I read in Kolmogorov-Fomin's that the property also holds if $X$ is not of finite measure, but is the sum $X=\bigcup_n X_n$ of countable measurable sets $X_n$ of finite measure $\mu(X_n)<\infty$ such that $X_1\subset X_2\subset...$. In this case the integral is defined by $\int_Xf(x)d\mu=\lim_n\int_{X_n} f(x)d\mu$.
I have been able to prove that if $\int_X |f(x)|\,d\mu$ exists then $\int_X f(x)d\mu$ exists too, but I am not convinced that if $\int_X f(x)\,d\mu$ exists $\int_X |f(x)|\,d\mu$ also does.
Could anybody confirm that and, if it is true, explain how it can be proven? $\infty$ thanks!
EDIT: precised that $f$ must be measurable, thanks to KCd's comment.
The integral $$ \int_X f\,d\mu, $$ is by definition equal to $$ \int_X f^+\,d\mu-\int_X f^-\,d\mu, \tag{1} $$ where $f^+(x)=\max\{f(x),0\}$ and $f^-(x)=\max\{-f(x),0\}$, and this definition makes sense, as a real number, if and only if $\int_X \lvert\,f\lvert\,d\mu<\infty$.

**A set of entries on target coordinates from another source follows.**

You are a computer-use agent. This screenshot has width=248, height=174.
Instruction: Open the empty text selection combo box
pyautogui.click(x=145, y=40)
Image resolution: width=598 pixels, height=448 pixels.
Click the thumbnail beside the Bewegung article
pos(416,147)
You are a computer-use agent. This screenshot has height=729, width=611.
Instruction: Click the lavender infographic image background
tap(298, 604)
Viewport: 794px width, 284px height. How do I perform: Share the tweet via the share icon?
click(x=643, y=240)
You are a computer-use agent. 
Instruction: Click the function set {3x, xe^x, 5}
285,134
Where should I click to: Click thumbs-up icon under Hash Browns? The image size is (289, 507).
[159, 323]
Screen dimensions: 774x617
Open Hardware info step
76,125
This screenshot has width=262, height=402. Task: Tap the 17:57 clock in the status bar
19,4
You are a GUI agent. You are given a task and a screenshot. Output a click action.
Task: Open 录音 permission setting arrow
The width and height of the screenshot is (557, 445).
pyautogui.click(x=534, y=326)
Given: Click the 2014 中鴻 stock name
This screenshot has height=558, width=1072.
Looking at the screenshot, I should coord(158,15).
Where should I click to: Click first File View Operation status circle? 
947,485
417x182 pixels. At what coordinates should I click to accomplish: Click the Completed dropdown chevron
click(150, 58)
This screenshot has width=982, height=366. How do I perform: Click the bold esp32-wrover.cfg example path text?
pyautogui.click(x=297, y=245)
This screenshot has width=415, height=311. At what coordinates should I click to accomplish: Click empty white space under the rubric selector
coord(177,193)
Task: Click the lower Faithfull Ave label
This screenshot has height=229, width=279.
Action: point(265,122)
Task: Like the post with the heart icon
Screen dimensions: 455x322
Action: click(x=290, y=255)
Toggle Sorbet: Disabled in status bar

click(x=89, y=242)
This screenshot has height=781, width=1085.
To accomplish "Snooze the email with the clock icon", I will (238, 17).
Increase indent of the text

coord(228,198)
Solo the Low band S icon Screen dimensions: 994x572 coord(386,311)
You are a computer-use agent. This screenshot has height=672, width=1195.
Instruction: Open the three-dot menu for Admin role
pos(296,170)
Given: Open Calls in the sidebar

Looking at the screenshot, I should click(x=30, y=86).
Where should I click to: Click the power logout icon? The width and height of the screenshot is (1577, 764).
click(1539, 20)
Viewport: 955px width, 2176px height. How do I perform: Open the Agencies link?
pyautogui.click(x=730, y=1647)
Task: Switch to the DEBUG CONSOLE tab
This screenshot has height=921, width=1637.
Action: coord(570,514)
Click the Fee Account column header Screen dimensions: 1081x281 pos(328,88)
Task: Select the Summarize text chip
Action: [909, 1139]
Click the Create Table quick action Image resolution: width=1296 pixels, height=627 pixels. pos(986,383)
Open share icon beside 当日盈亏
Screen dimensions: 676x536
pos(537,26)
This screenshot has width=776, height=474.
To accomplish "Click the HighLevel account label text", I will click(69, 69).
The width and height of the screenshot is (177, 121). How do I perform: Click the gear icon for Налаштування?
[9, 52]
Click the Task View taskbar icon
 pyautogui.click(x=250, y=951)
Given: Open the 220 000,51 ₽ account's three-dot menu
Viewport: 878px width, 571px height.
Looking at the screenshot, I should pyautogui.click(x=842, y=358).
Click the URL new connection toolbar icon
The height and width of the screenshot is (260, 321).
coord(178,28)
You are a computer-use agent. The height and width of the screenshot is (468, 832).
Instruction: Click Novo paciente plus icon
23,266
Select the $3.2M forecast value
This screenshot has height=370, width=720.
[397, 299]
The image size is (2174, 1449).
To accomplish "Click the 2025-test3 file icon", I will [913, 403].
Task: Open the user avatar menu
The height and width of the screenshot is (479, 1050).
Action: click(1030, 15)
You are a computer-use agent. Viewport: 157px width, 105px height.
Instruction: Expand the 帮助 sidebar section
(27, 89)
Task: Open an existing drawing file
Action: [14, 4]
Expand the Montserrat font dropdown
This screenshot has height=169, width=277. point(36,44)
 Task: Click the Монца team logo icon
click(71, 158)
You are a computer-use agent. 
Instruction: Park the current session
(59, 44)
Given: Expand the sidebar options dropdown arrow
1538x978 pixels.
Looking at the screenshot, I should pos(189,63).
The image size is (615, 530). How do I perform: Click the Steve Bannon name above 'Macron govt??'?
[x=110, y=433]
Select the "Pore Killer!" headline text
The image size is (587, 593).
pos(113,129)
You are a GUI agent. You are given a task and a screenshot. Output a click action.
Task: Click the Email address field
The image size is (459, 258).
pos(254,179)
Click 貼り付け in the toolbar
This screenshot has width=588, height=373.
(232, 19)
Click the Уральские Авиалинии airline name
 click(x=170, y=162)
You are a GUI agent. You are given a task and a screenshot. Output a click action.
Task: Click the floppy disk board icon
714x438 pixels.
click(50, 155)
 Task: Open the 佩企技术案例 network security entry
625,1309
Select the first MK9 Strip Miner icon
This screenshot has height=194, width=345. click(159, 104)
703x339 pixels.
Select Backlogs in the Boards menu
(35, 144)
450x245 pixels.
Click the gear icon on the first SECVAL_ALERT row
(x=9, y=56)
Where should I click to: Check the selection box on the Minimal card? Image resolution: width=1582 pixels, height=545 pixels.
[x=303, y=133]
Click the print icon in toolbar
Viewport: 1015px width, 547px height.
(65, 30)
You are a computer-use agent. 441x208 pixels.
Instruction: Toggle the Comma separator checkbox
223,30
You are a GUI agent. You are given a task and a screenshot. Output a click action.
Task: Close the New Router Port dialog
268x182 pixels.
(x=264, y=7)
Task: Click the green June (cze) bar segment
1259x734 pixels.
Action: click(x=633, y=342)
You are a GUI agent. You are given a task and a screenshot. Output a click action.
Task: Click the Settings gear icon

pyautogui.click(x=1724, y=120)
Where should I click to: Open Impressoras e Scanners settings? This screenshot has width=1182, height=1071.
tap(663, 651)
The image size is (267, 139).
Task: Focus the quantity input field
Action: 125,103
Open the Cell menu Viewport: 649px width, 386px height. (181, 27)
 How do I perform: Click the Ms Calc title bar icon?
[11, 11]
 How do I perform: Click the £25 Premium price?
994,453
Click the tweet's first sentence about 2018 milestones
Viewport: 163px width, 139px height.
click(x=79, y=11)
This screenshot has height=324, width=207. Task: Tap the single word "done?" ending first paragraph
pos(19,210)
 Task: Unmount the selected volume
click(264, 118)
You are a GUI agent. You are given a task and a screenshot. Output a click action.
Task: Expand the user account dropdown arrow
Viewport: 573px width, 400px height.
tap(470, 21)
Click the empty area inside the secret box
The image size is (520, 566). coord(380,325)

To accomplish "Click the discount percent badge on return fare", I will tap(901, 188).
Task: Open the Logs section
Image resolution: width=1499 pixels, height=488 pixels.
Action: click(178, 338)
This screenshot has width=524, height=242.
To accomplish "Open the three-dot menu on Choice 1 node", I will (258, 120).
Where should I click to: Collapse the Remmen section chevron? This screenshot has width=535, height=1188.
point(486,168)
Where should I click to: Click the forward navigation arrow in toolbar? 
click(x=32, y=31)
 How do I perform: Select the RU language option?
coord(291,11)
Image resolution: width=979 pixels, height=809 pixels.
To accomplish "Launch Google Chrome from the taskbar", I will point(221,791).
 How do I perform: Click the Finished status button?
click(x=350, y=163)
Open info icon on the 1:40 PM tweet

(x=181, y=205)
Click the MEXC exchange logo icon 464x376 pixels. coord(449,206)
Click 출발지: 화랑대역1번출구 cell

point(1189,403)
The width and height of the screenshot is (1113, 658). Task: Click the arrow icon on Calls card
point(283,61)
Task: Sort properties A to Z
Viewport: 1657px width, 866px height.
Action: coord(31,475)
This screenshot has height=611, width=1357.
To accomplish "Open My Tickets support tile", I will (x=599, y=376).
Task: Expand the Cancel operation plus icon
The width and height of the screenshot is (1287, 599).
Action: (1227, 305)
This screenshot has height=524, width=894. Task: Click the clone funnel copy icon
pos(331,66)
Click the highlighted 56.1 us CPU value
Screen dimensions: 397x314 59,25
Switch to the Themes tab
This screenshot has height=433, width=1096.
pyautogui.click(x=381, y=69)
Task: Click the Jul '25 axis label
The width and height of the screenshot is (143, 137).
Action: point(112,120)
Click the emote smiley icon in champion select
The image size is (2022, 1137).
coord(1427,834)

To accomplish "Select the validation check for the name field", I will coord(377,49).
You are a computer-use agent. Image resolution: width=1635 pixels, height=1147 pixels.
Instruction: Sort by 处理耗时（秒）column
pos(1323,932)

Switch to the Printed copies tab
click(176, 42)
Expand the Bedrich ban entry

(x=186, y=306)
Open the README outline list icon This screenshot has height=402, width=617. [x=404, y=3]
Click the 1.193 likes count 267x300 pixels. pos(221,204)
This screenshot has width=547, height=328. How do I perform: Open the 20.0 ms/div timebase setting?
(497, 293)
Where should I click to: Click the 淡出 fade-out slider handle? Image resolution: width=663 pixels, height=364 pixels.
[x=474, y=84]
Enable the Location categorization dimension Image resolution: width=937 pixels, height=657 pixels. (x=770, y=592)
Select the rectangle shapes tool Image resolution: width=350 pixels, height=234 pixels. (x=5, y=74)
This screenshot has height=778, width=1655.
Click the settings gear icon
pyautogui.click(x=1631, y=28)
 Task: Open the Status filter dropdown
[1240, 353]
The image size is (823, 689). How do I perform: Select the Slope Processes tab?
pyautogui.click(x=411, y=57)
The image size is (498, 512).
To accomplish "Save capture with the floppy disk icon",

Why? If $\int_X \lvert\,f\lvert\,d\mu<\infty$, then $\int_X f^+\,d\mu,\int_X f^-\,d\mu<\infty$, and hence $(1)$ is definable. On the other hand, if $(1)$ is definable as a real number, then $\int_X f^+\,d\mu,\int_X f^-\,d\mu<\infty$ and as $\lvert\,f\lvert=f^-+f^+$, then $\int_X \lvert\,f\lvert\,d\mu<\infty$.